[[ RAW DATA, beginning ]]

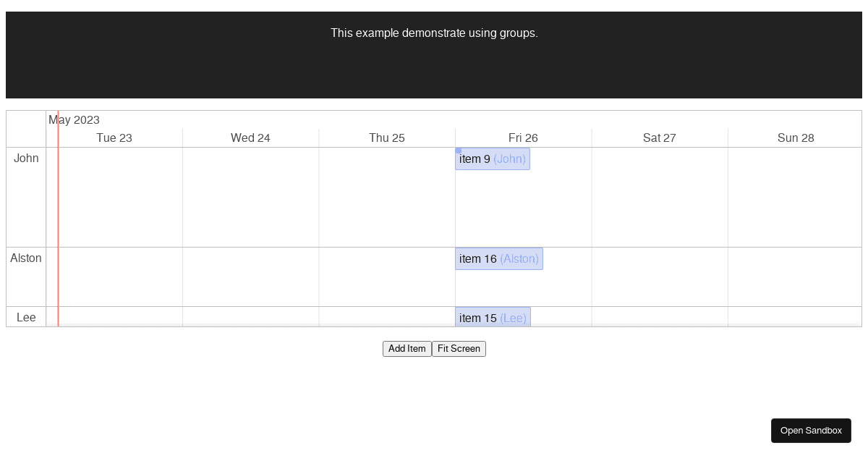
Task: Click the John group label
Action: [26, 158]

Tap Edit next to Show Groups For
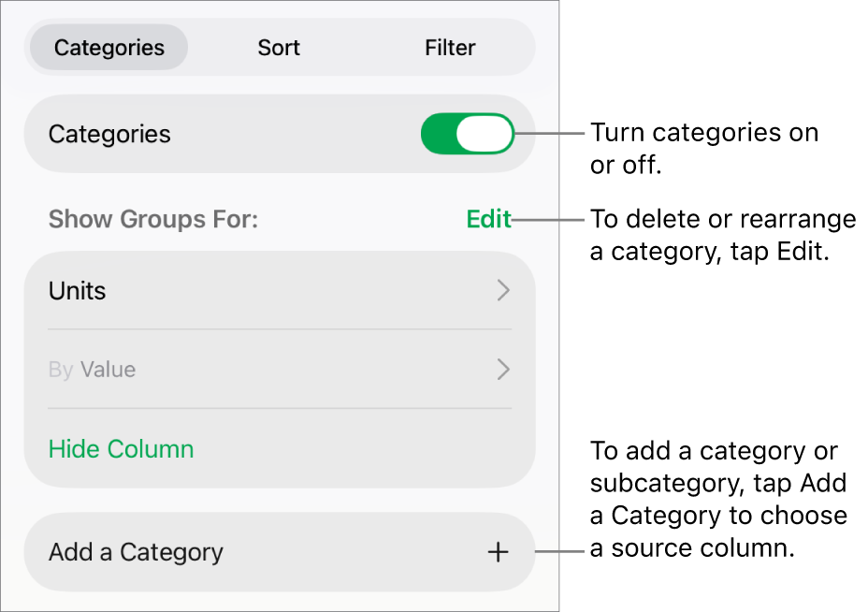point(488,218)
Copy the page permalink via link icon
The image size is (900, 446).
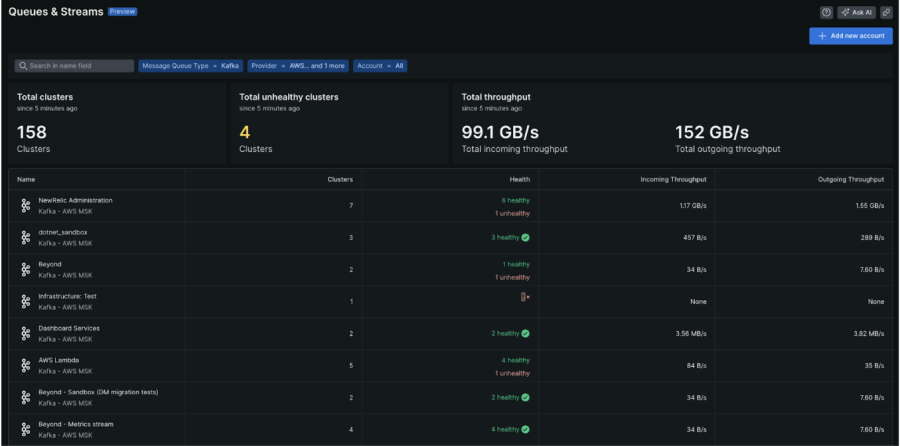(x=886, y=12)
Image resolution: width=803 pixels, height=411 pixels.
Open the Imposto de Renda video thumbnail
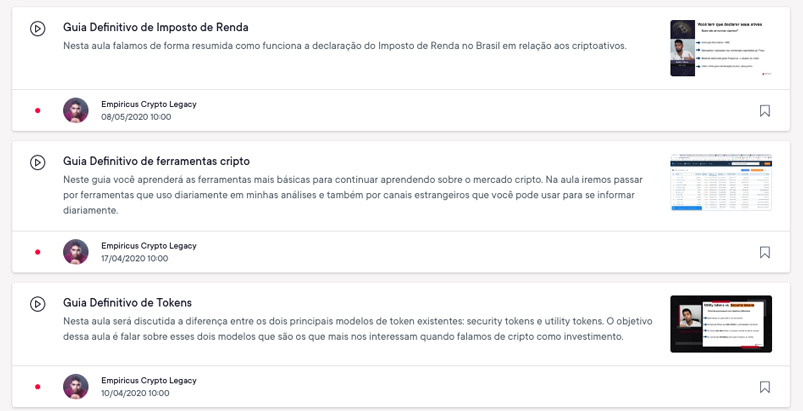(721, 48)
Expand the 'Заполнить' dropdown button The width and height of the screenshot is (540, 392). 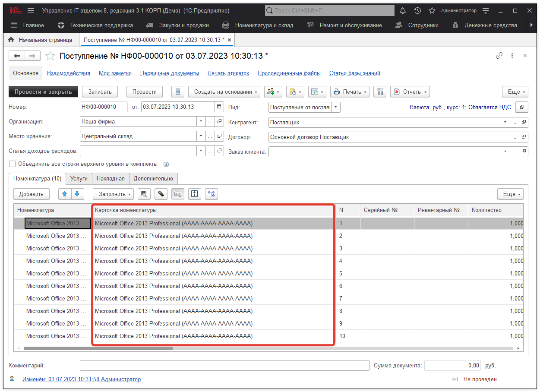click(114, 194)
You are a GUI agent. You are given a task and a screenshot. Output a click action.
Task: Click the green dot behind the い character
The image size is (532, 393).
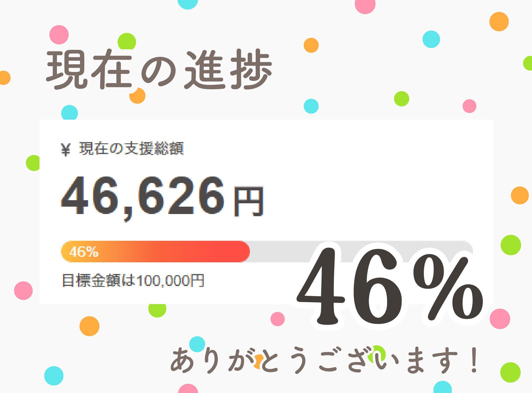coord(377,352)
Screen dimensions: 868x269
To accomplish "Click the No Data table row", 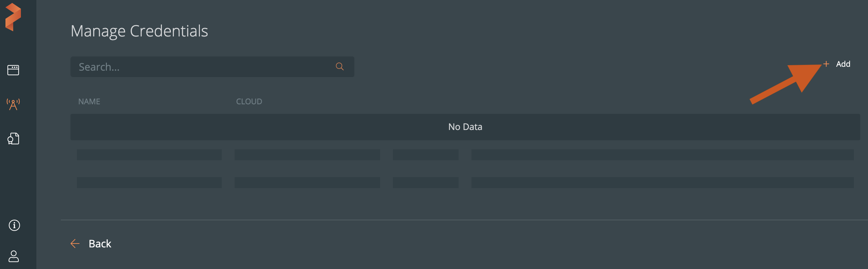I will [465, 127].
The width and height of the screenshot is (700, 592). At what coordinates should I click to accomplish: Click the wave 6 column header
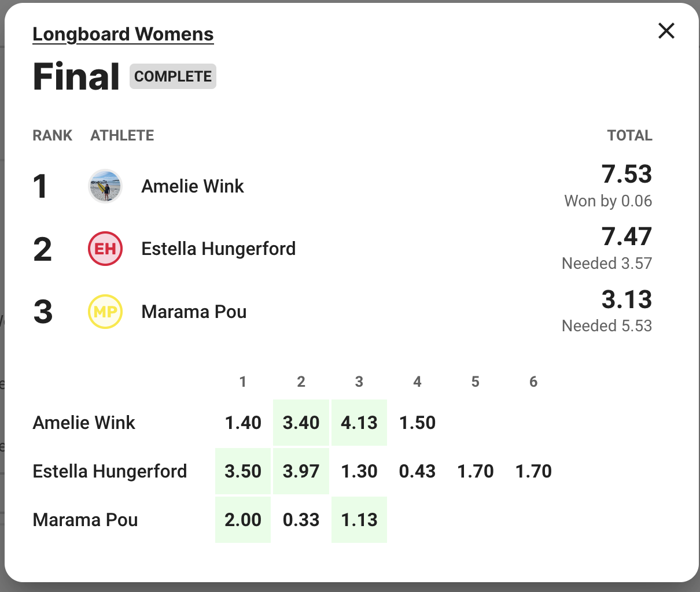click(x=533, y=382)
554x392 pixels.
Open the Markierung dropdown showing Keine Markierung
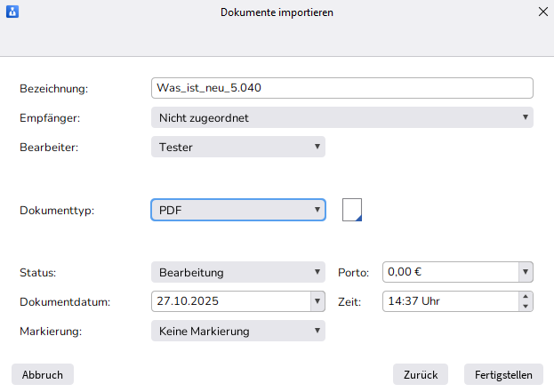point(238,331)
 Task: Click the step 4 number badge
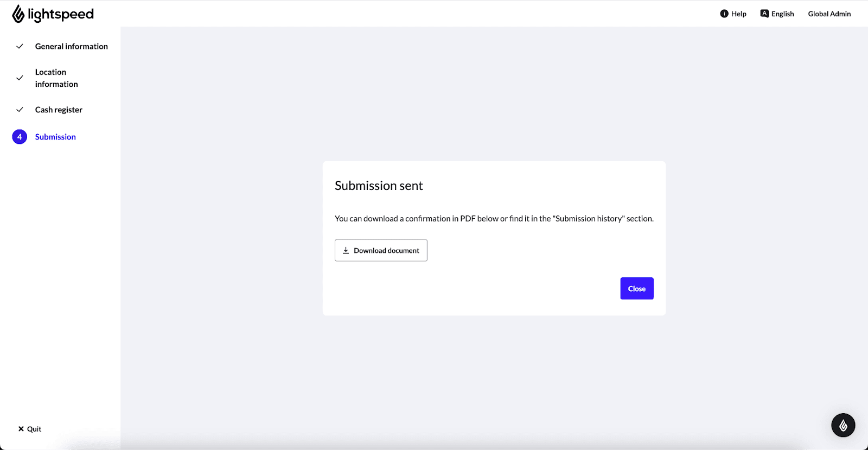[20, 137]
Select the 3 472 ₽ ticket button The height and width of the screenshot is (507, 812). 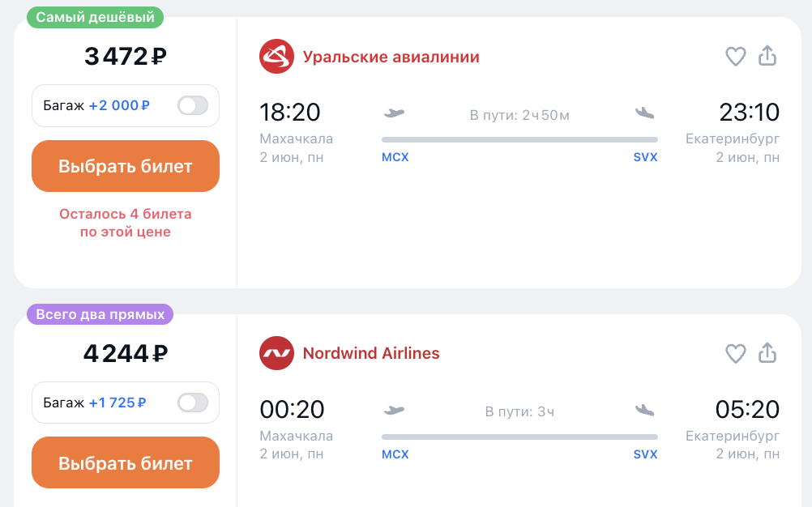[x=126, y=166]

[[ RAW DATA, end ]]

— TASK DIRECTIONS —
Return a copy of each line in the records above that has "pixels" in it.

— EXERCISE SOLUTION —
Image resolution: width=803 pixels, height=411 pixels.
554x392 pixels.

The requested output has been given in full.